Devils in the Details: On Location with Folk Tales in England’s Forgotten County

Written by Rory Waterman.
Published April 2026 by Five Leaves Publications.
Join Rory Waterman on thirteen quests into Lincolnshire’s landscape in search of the origins and legacies of the folk tales of England’s ‘forgotten county’.
Lincolnshire is a rich picking ground for folklorists and others interested in folk tales. Many of the tales from the county provide missing links between better known stories and historical events, while others fascinate for their sheer strangeness and apparent unconnectedness to more familiar narratives. Most are dependent on societal concerns or the geographical features of a county that has always been relatively cut off from national narratives by virtue of its scale and remoteness.
Devils in the Details is a study into the origins and legacies of Lincolnshire’s folk tales, a love letter home, and a book which to inspires exploration in many guises and on many fronts.
‘A rich and vivid ode to the oft-overlooked folklore of Lincolnshire. Waterman marries robust research with humorous narration, and crafts personal reflections with poetic flair as he travels the county talking to its people, capturing its landscapes, and seeking its hidden folkloric treasures. We travel alongside Waterman as he encounters stories of devils, boggarts, witches, and wild men, and as he searches for the horseshoes, the big rocks, and the old doors that anchor these stories to the land.’
Dr Ceri Houlbrook
Lincolnshire Folk Tales Reimagined

Edited by Anna Milon & Rory Waterman.
Published February 2025 by Five Leaves Publications.
Contains new work by: Aliya Whiteley, Alison Brackenbury, Alex Harvey, Jane Simmons, Robert Etty, Philippa East, Fee Griffin, Anne Zouroudi, Rory Waterman, Daniele Pantano, Juliet E. McKenna, Rahul Gupta, Nick Triplow and John Gallas.
This book is an example what can happen when folk tales are not in aspic, are not regarded only as fixed documents from the past, but continue to change with the ‘folk’.

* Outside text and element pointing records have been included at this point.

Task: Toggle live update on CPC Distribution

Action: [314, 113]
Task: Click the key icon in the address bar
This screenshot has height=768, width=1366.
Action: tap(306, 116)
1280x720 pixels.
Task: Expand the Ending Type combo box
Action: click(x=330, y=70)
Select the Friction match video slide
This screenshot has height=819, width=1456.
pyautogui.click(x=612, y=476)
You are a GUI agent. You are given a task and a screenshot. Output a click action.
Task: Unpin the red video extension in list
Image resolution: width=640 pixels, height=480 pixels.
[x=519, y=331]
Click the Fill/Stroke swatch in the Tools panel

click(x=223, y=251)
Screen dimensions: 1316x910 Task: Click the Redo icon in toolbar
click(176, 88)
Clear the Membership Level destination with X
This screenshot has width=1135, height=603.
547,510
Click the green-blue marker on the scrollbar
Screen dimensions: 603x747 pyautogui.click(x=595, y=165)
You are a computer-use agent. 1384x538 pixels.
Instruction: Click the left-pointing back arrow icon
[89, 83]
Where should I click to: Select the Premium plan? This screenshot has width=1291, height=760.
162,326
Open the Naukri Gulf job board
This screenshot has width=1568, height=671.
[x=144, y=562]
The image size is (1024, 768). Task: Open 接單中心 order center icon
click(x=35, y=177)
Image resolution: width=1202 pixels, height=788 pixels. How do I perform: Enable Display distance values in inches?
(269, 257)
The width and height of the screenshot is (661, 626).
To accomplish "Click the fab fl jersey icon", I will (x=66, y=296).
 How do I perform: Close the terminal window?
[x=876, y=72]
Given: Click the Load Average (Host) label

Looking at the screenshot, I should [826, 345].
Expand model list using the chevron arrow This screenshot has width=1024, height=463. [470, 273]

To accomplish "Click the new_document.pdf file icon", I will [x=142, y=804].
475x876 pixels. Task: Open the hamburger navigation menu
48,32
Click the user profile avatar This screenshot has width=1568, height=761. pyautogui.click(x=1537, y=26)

It brings together new, original fiction and poetry by some of Lincolnshire’s most celebrated writers, all taking inspiration from the county’s rich, diverse, and evolving heritage of folk tales. Yes, here you will find boggarts, rogues, princesses, witches, demons, old rites and customs. Mostly, however, the stories and poems in this book are concerned with the present, with how our collective cultural heritage might add colour to our lives, and with ripping good yarns for their own sakes and for our times.
The book also includes detailed, entertaining gloss notes about the original tales and sources, and an introduction.
The project is grateful to project partners Five Leaves Publications, and to all the authors who contributed new work to the anthology and interviews and perspectives for the single-authored book.